Angola demanded an apology from the United Nations on Saturday after the world body called for an investigation into the killing of members of a Christian sect by police last month.
Details of an April 16 police raid in the remote hills of central Huambo province have been fiercely contested, with authorities saying 13 sect members were killed, while opposition party UNITA claims over 1,000 civilians were slain in the operation.
U.N. High Commissioner for Human Rights (UNHCR) spokesman Rupert Colville has urged Angola to ensure "a truly meaningful, independent, thorough investigation" into the alleged massacre.
The government responded angrily, accusing the U.N. of violating its own procedures and asking for a retraction and an official apology.
Authorities say the 13 were killed only after members of the Seventh Day Adventist breakaway group, known as "Light of the World", had killed 9 police officers by sniper fire.

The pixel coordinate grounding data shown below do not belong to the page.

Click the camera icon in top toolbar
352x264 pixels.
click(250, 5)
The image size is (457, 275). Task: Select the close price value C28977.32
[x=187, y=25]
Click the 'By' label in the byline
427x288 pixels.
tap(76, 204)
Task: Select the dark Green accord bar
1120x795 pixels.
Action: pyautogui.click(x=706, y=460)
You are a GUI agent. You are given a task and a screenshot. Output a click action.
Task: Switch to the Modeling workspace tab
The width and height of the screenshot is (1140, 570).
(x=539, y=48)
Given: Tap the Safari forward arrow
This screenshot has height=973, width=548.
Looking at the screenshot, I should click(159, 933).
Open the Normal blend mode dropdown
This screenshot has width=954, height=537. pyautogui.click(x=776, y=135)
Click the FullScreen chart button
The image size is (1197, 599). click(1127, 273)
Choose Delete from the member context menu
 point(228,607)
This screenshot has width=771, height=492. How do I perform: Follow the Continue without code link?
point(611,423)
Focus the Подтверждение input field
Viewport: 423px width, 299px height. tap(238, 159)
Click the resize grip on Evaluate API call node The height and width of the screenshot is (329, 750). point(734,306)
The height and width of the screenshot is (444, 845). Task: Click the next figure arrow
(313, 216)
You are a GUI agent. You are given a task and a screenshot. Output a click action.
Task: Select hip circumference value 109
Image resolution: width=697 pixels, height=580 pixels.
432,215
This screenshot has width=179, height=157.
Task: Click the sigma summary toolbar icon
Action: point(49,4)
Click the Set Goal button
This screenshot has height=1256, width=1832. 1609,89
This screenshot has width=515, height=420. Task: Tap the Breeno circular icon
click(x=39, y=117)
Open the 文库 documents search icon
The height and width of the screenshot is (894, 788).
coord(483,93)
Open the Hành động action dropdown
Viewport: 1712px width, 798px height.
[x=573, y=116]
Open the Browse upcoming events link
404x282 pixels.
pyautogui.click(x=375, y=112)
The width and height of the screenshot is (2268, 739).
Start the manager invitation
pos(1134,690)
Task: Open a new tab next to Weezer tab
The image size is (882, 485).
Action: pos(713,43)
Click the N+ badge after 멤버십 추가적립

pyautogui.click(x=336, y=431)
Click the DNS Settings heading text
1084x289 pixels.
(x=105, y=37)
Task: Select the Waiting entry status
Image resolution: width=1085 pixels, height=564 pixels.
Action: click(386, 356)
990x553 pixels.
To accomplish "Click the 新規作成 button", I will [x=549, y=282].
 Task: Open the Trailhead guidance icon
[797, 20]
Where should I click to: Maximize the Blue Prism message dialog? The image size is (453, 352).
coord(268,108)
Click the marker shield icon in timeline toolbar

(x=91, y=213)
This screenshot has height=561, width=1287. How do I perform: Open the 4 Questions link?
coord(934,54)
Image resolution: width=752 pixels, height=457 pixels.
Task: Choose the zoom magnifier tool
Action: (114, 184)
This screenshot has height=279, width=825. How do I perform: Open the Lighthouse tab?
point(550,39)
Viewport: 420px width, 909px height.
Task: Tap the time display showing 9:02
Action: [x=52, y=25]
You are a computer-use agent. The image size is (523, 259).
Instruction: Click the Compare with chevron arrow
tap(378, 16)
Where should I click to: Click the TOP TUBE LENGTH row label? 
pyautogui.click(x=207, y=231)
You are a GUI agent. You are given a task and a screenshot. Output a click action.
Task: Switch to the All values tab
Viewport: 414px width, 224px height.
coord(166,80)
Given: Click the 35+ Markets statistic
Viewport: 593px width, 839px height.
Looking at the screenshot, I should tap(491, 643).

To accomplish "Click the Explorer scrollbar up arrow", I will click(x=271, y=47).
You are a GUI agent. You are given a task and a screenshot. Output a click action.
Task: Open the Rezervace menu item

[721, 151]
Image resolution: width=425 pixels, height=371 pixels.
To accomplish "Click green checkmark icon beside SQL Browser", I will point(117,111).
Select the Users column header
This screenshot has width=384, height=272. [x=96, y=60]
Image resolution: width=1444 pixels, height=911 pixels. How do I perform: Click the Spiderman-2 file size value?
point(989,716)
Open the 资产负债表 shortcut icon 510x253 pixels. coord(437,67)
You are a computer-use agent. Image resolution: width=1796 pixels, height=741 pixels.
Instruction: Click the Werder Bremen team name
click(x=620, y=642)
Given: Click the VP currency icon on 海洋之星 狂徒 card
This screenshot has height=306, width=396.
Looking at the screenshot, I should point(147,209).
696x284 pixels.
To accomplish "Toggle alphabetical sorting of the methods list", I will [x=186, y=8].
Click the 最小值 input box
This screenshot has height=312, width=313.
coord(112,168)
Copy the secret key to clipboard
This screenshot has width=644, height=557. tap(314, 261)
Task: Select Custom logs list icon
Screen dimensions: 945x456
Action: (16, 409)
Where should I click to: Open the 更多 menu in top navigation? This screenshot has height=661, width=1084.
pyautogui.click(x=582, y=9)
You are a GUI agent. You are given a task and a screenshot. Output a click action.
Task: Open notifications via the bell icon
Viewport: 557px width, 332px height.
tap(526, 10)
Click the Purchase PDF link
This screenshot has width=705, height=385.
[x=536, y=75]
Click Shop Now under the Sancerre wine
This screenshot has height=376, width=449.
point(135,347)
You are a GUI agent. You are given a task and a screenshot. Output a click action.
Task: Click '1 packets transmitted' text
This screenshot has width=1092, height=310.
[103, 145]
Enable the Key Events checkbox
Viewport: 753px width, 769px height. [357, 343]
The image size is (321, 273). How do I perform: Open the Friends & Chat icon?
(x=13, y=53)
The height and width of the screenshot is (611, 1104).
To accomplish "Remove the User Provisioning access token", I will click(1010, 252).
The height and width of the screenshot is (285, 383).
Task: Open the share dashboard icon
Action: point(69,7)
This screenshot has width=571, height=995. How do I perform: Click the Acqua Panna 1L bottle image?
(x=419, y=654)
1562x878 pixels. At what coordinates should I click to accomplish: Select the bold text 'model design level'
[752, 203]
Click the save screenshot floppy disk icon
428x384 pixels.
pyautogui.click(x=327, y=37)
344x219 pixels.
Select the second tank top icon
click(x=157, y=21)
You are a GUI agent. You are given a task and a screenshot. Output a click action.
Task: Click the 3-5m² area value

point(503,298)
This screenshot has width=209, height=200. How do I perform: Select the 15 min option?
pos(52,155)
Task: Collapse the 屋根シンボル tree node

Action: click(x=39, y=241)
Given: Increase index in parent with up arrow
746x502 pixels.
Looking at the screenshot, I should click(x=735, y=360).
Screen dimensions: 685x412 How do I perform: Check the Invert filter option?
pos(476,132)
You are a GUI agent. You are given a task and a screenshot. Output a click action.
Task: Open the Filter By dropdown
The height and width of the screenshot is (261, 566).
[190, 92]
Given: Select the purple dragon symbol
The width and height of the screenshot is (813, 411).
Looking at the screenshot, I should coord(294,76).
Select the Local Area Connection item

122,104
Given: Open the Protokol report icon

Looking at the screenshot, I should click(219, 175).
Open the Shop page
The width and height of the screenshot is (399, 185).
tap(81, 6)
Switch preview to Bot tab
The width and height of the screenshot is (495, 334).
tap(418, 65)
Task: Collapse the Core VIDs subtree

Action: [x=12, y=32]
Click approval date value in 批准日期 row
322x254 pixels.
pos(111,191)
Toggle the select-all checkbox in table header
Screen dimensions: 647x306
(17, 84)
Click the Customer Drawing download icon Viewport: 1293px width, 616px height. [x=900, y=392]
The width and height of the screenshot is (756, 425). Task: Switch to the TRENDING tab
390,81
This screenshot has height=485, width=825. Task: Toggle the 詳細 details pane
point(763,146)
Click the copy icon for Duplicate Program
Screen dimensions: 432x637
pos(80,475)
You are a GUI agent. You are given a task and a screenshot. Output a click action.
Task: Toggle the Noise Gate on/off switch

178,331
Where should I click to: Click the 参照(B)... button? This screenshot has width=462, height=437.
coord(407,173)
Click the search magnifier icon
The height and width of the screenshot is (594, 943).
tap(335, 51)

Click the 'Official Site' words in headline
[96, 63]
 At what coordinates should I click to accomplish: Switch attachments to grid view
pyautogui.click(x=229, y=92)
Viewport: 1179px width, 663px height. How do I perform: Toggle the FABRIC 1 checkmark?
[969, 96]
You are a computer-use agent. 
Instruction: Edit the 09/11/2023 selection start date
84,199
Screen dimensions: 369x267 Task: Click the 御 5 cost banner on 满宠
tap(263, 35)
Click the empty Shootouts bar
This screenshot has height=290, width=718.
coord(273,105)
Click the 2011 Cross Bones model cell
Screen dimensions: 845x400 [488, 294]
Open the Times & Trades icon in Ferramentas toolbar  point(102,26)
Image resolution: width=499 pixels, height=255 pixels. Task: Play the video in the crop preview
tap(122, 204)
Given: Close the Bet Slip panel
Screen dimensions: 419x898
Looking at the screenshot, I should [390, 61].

"We find it difficult to believe that they have killed and buried more than 1,000 people during the night, without leaving traces," a government statement said.
However, UNITA and human rights activists have contested the government's version, accusing police of murdering more 1,000 civilians as punishment during the siege aimed at crushing a group that defied the government.
Sect leader Jose Kalupeteka, a popular anti-authority preacher who says the world will end on Dec. 31, is in police custody after he was captured in a separate raid on a UNITA stronghold.
Oil-rich Angola, led by President Jose Eduardo dos Santos for the past 36 years, said its attorney general was investigating the incident.
The violence has drawn rare attention to OPEC member Angola's well-funded security forces, which were funded to the tune of $6.5 billion in 2013, which was the biggest slice of the annual budget and more than any other sub-Saharan country.